I recently read an enlightening article in Discovery magazine. It was short, of course, as Discovery is a popular rather than academic publication, but enlightening nonetheless. It argued that the secret to Einstein's brilliance was his ability to ignore data irrelevant to the question at hand. It's not that he thought that the data being ignored was without importance, but that he understood that it wasn't important for that particular question. He was able to draw connections that others could not because he was able to cut out the noise that interfered with a clear understanding of the matters that he investigated. A decent education trains one to think this way very early on. I can remember that in our public school math courses we would often be presented with word problems that contained more information then we needed. Part of the trick was to say A and D are relevant to solving the problem, but B and C are not. This is, if the Discovery article is correct, precisely what Einstein did, better than most.

This has got my brain thinking, and it's reminded me of one of my pet peeves. You present an argument, carefully considered, and almost invariably there's some intrepid soul who thinks that the rejoinder "But it's more complicated than that" is a substantive response. No crap, Sherlock. Of course it's more complicated. It's always more complicated. But as Einstein apparently understood, integral to the task of any investigation is to heuristically reduce the complexity to cognitively manageable bits. The key word there is "heuristically": a focus upon only, say, three particular data does not mean that one denies the myriad other data out there, but rather than one has judged that these are the data that are of relevance for answering the question at hand. The rejoinder from greater complexity is only compelling if one can show that certain data necessary for answering the question at hand have been neglected. If one cannot show that then one is simply pointing out the fact that data are in principle infinite in nature, and in virtually every case that observation is going to be a complete non sequitur. In other words, absent that demonstration of neglected but heuristically data the rejoinder from greater complexity is a fallacy.
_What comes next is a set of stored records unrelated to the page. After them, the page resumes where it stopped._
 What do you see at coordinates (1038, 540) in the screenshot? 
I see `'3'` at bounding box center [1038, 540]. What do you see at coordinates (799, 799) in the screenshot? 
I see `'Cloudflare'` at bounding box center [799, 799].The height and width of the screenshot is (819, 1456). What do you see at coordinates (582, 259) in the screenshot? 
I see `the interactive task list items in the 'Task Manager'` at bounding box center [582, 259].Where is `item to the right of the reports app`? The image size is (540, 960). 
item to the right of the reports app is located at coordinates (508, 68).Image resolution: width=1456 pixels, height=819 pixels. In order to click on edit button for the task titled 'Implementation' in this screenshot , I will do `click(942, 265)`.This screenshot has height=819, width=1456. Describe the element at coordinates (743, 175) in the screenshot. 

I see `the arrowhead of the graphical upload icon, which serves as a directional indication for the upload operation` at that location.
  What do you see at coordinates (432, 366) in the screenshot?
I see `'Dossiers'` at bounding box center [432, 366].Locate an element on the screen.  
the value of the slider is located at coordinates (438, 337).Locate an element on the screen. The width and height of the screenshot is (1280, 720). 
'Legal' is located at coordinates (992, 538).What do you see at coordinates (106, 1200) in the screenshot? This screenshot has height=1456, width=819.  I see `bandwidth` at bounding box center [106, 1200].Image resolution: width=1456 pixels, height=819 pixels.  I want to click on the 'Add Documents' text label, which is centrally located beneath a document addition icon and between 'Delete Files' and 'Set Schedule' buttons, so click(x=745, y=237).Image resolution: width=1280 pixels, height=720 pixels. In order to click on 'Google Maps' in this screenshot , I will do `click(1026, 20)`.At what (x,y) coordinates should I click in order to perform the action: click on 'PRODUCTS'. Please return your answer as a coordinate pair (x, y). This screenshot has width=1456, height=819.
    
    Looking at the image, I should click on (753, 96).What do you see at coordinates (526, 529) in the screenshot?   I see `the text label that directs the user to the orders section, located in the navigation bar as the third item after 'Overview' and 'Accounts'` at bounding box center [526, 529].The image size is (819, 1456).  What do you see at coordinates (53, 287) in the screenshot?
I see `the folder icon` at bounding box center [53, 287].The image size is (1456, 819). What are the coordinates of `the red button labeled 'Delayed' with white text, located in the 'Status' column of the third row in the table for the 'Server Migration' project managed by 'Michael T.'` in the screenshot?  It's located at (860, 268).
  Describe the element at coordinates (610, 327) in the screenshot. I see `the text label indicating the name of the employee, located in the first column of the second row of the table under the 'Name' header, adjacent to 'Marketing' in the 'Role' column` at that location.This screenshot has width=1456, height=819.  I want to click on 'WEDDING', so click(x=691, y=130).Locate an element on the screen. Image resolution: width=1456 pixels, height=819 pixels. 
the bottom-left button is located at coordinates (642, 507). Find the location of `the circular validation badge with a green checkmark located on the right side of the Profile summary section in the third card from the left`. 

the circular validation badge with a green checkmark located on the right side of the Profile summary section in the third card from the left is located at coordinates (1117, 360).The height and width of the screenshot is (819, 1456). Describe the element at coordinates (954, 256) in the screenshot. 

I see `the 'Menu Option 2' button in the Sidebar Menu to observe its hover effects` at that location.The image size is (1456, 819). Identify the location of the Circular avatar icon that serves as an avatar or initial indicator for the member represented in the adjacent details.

In Lonergan, this work of restricting the data is the work of attention. It sits rightly at the (again heuristic) beginning of the (again heuristic) pattern of knowing that is attention, intelligence, reason, and responsibility. Because this pattern is heuristic it means of course that the work of intelligence, reason, and responsibility can produce insights that require us to revise what we did in the work of attention. As we move forward in the process of knowing we come to realize that a particular datum that we thought to be relevant is not, or that we cannot answer the question without advert to a datum that we previously thought to be irrelevant. The crucial point is that all Lonergan is providing is a formalized schema for doing what someone like Einstein did more or less intuitively. Lonergan is thus not saying "This is how one should think," but rather "This is how we think, and the best thinkers do it better than most." Put otherwise, Lonergan realized that thought is a skill, and like any skill it can be developed. Or, more accurately, it is a set of densely related skills. And one particularly crucial one is the ability to parse out what is truly necessary to the question at hand, just as Einstein did.